Sunday, November 30, 2008
Today, you can work with a consultant, a financial planner, or a business coach across the country as easily as someone across town. In the Internet age, prospects often find you (instead of the other way around).
This is the age of the virtual customer. Yet, although the Internet has made it perfectly reasonable to land a major client you've never met in-person, it has also created new expectations among consumers.
Prospects now "Google" around to find someone with your skills. They expect you to make a good virtual "case" for yourself. If you don't pass the test, or make a bad impression, or appear lackluster compared to your competitors, you will lose the potential client.
The only way to be truly successful in business is by establishing a good reputation. And understanding the way business has shifted in the Internet age can help you bring the potential of marketing your business into the virtual world.
The Virtual First Impression
The Internet has increased the expectation among consumers that businesses will have a credible online presence.
Many of us now form "first impressions" of people and companies via our Internet browsers. From the moment your name and business appear in a Web browser to the moment your Web site loads, your first impression often means the difference between a shot at your prospect's business, or being shut out.
Think about it. You have probably used the Internet to research a company or a person you're considering doing business with. Certainly potential clients and customers are checking you out online, too.
Prospects you've never met are forming opinions about your business at the click of a mouse. Internet first impressions are not just influenced by how your Web site looks, but also by how often your business appears or how high it ranks in a web browser.

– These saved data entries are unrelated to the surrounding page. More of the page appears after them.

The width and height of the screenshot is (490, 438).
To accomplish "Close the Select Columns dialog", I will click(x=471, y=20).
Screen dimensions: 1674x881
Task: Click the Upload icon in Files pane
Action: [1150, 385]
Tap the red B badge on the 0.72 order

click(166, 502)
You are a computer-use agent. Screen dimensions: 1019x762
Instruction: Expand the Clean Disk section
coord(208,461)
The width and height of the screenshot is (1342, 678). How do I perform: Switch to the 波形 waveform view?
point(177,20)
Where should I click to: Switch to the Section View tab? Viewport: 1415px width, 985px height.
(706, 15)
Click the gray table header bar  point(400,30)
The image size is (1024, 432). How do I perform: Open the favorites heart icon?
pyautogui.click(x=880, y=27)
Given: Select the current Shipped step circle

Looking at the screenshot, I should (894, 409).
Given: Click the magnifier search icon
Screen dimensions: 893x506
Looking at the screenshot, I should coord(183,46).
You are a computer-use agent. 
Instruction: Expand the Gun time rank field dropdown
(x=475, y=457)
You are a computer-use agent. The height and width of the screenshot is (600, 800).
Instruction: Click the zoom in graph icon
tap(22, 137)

Become an Online Center of Influence
We all know people who command rapt attention whenever they speak. Others want to listen to, learn from, and emulate them. They are centers of influence, a distinction you can pursue online by developing the following qualities:
Share inside knowledge with your target market;
Participate, listen, contemplate, and offer thoughtful responses;
Be willing to voice an opinion;
Assume leadership positions in your industry
Certainly, experience counts. But this is not the only prerequisite to becoming an online center of influence that will earn you the distinction of 'trusted advisor' within your target market.
Start by making your Web site a resource for your industry. Feature lots of useful information, including articles, links, downloadable files, customer resources, and anything else of use to your target market. Be generous and give, give, give!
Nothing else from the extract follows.